Why this site exists
Almost everything here comes from freely available sources — Wikipedia and Wikidata, Wikimedia Commons, the City of Cologne's open data, and Google Maps. Which raises a fair question: why does this site need to exist if it merely bundles information anyone could find for themselves? The answer begins with a distinction that matters more than it first appears.
Public is not the same as usable
The data is available — but scattered, in different formats and often in raw, technical form. A Wikipedia article here, an open-data table there; opening hours on Google, photos on Commons, coordinates in a geodatabase. To plan a single free afternoon you would have to search a dozen sources, reconcile them, resolve contradictions and decode specialist formats. We take that effort on once — so that everyone else can simply find a good place to go.
Turning data into a city guide
The real work is not collecting — it is editing. Each entry passes through the same careful steps:
- Editing instead of raw data: scattered facts become one clear, consistent entry per place — a concise overview plus themed sections, written in readable prose rather than keyword tables.
- Verified facts: every statement is checked against its source; in case of doubt we leave it out rather than guess. Subjective impressions from reviews appear only when clearly marked as such — never as established fact.
- Carefully chosen images: every photo is reviewed, unsuitable ones are removed and the most telling one becomes the cover — with author and licence always credited.
- Genuinely findable: categories, tags, full-text search, a map and a "by popularity" sort get you there faster than any raw list.
- Bilingual and built for the go: every entry in German and English, fast and legible on a phone.
- Kept current: texts, ratings and images are refreshed regularly, so nothing quietly goes out of date.
What this site stands for
It is free to use, with no paywall and no sign-up.

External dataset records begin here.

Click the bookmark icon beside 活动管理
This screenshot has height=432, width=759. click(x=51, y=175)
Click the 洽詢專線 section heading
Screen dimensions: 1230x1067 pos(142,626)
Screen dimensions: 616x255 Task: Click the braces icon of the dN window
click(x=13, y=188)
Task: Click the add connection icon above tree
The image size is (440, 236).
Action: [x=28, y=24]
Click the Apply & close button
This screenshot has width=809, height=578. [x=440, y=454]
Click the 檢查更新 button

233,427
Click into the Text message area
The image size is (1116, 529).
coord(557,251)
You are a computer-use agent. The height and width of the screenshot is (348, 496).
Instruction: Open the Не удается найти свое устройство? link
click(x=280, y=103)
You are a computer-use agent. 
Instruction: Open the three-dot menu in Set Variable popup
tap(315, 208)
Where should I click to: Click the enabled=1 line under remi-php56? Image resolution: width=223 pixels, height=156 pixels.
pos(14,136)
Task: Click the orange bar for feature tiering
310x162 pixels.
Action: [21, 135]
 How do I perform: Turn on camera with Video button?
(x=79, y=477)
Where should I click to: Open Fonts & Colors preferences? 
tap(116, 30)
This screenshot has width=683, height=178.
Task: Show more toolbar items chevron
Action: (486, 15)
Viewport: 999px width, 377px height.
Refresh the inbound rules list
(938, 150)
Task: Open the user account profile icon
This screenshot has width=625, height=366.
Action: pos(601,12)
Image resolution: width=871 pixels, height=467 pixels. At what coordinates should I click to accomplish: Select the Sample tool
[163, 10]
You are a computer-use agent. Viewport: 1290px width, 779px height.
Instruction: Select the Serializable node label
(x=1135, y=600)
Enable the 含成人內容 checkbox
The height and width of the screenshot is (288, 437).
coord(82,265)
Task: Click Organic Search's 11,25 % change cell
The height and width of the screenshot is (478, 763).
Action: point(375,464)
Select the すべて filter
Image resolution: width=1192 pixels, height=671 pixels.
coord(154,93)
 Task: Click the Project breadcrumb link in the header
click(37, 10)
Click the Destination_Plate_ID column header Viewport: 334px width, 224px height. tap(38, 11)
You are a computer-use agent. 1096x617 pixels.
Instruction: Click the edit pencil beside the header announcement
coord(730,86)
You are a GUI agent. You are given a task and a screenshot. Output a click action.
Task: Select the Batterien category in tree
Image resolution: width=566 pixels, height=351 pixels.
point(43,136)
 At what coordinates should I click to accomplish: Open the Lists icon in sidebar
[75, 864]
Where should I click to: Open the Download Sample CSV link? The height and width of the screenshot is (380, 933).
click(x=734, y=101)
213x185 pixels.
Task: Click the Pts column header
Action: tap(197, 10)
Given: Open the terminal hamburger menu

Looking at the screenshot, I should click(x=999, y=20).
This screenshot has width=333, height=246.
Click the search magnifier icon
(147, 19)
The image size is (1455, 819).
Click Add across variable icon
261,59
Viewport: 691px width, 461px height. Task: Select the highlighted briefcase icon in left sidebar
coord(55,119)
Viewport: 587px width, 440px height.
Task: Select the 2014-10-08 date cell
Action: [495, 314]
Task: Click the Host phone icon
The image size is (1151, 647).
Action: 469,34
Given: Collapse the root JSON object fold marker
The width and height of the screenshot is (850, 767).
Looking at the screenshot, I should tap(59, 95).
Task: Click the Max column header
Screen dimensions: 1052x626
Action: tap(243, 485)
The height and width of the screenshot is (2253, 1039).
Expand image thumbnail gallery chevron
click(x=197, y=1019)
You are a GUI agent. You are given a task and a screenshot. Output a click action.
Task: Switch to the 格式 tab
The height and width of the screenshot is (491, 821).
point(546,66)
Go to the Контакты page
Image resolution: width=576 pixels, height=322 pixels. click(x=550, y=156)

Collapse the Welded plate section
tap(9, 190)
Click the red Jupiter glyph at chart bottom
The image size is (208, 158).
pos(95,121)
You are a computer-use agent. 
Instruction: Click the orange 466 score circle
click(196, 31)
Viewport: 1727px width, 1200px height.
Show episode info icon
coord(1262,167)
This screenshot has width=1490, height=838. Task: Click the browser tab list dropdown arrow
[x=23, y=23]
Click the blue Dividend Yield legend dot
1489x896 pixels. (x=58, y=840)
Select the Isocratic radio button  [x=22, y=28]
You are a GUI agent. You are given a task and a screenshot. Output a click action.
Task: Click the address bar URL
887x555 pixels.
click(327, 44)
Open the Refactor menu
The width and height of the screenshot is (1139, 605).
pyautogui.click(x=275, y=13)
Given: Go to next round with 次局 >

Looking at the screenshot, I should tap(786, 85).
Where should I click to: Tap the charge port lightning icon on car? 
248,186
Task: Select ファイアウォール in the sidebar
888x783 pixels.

It is data-frugal: no tracking cookies, and reach measurement runs anonymised and cookieless. And it is verifiable — every entry links back to its sources, so you never have to take our word for it; you can check for yourself.
In short
Open data is the raw material. The value only appears when it becomes something you actually enjoy using: complete, organised, verified and clear. That is precisely what this site is for.